■ INSTRUCTIONS FOR THE TASK ■
From the line with "You are a computer-use agent. Viewport: 851px" through the line with "Given: Click the sort arrow in the ID column", repeat the entries verbatim, both end lines included, and add nothing.

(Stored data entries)
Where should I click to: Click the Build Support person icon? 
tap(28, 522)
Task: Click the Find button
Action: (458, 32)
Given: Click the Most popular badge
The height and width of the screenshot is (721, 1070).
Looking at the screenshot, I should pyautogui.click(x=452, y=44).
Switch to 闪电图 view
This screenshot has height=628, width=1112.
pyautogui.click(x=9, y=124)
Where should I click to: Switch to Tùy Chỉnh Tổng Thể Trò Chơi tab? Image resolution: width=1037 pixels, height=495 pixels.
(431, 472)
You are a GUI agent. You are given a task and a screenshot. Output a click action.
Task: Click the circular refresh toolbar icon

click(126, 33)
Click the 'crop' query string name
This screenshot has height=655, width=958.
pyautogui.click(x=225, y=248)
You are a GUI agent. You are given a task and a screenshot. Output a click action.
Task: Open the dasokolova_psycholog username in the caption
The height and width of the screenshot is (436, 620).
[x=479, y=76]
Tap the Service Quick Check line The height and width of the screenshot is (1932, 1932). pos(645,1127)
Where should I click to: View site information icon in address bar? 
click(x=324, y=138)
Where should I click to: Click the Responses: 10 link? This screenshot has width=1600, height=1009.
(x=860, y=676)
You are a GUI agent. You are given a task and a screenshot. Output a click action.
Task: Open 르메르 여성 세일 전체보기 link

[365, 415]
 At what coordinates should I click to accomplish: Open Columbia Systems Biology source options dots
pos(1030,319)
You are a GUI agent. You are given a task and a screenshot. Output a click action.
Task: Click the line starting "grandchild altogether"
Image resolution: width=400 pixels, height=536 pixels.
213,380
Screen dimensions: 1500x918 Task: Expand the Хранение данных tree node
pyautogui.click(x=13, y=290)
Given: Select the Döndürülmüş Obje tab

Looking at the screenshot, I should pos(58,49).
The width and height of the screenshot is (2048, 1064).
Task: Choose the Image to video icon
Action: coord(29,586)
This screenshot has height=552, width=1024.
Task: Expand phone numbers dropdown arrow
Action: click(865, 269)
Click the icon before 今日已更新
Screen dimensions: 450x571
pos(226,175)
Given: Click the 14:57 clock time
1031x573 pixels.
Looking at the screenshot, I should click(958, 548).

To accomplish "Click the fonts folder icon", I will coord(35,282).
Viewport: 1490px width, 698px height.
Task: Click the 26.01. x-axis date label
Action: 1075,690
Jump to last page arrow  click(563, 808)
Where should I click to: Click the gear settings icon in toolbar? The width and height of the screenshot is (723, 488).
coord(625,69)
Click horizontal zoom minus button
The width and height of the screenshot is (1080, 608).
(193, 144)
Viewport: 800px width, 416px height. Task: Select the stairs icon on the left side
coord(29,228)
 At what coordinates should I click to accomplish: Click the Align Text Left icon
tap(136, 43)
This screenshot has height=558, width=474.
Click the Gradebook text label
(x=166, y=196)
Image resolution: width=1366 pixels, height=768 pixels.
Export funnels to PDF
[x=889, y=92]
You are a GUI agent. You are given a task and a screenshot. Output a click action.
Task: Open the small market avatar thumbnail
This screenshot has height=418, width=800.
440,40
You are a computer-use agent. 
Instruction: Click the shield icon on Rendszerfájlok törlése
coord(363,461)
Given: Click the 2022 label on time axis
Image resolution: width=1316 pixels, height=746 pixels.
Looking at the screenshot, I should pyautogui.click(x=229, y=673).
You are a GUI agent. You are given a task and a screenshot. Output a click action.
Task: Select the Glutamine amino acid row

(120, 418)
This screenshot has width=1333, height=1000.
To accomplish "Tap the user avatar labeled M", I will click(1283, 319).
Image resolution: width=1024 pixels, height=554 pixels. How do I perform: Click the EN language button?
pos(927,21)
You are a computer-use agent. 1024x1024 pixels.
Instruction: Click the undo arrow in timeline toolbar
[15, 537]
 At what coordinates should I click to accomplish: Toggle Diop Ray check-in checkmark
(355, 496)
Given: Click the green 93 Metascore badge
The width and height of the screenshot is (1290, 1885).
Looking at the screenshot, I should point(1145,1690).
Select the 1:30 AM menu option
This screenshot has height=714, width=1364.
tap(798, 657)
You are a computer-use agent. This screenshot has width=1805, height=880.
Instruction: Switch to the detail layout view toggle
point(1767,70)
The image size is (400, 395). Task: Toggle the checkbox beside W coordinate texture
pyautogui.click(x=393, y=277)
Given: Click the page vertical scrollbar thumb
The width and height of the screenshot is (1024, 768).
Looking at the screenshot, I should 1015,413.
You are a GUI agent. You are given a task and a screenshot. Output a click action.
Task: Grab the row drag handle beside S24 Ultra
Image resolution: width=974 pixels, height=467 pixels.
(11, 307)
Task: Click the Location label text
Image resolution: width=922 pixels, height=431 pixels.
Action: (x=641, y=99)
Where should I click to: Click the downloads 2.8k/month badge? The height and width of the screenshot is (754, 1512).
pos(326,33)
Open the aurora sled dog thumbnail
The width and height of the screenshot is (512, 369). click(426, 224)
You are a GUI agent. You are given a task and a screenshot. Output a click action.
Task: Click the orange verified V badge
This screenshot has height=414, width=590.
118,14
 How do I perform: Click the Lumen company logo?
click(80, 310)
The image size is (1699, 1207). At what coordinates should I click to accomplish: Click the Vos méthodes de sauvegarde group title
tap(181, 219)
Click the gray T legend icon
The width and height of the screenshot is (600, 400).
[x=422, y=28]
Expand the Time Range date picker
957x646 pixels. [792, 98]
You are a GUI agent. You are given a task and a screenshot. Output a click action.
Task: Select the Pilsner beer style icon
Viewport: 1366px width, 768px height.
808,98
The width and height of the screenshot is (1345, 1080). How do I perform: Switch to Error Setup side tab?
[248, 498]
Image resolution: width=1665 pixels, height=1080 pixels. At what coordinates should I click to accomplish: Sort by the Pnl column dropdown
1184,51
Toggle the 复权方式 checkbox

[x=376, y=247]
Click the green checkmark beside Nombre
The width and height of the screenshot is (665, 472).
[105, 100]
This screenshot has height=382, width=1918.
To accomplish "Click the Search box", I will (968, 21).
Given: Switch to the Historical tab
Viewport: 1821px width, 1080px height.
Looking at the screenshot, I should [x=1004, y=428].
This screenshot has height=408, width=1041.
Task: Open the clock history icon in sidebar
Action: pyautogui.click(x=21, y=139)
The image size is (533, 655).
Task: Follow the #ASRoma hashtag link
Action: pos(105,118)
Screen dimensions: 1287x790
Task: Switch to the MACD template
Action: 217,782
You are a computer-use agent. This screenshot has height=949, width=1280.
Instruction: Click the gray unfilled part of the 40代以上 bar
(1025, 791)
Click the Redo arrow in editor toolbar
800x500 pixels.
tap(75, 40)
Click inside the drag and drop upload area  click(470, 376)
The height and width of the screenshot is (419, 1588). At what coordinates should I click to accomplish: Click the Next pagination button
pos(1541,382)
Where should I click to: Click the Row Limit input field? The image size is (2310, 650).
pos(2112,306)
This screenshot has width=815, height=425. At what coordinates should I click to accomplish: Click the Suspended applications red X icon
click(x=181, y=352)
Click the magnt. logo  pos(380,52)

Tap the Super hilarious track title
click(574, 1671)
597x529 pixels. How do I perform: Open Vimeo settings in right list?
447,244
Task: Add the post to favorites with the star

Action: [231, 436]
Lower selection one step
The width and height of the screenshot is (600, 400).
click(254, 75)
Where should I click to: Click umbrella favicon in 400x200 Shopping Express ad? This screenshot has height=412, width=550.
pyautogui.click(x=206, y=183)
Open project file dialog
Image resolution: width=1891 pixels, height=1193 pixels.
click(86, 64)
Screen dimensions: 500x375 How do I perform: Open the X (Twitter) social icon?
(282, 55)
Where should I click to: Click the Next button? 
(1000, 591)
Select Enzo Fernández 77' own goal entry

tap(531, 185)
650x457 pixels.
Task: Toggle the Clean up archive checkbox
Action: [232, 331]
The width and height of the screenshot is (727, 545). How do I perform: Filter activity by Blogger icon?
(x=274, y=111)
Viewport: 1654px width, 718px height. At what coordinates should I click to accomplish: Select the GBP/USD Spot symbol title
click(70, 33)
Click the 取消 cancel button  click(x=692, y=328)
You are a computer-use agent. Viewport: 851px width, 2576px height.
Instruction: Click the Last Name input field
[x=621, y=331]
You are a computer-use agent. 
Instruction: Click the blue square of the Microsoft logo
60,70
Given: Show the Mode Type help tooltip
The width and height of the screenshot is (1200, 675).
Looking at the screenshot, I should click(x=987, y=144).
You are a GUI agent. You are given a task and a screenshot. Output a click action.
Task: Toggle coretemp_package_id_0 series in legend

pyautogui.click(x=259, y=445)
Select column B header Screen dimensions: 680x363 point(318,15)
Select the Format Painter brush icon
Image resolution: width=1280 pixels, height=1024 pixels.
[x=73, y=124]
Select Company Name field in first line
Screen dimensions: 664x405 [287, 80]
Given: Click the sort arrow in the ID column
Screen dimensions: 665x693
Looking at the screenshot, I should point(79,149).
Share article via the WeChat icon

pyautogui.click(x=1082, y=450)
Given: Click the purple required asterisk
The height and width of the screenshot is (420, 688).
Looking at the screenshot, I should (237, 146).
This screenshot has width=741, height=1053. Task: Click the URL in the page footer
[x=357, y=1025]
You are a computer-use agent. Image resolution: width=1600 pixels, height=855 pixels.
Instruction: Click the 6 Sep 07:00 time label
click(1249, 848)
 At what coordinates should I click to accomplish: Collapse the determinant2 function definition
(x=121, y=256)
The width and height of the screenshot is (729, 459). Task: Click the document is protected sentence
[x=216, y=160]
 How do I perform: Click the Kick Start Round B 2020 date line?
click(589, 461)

■ TASK SOLUTION ■
You are a computer-use agent. Viewport: 851px width, 2576px height.
Instruction: Click the Last Name input field
[x=621, y=331]
You are a computer-use agent. 
Instruction: Click the blue square of the Microsoft logo
60,70
Given: Show the Mode Type help tooltip
The width and height of the screenshot is (1200, 675).
Looking at the screenshot, I should click(x=987, y=144).
You are a GUI agent. You are given a task and a screenshot. Output a click action.
Task: Toggle coretemp_package_id_0 series in legend

pyautogui.click(x=259, y=445)
Select column B header Screen dimensions: 680x363 point(318,15)
Select the Format Painter brush icon
Image resolution: width=1280 pixels, height=1024 pixels.
[x=73, y=124]
Select Company Name field in first line
Screen dimensions: 664x405 [287, 80]
Given: Click the sort arrow in the ID column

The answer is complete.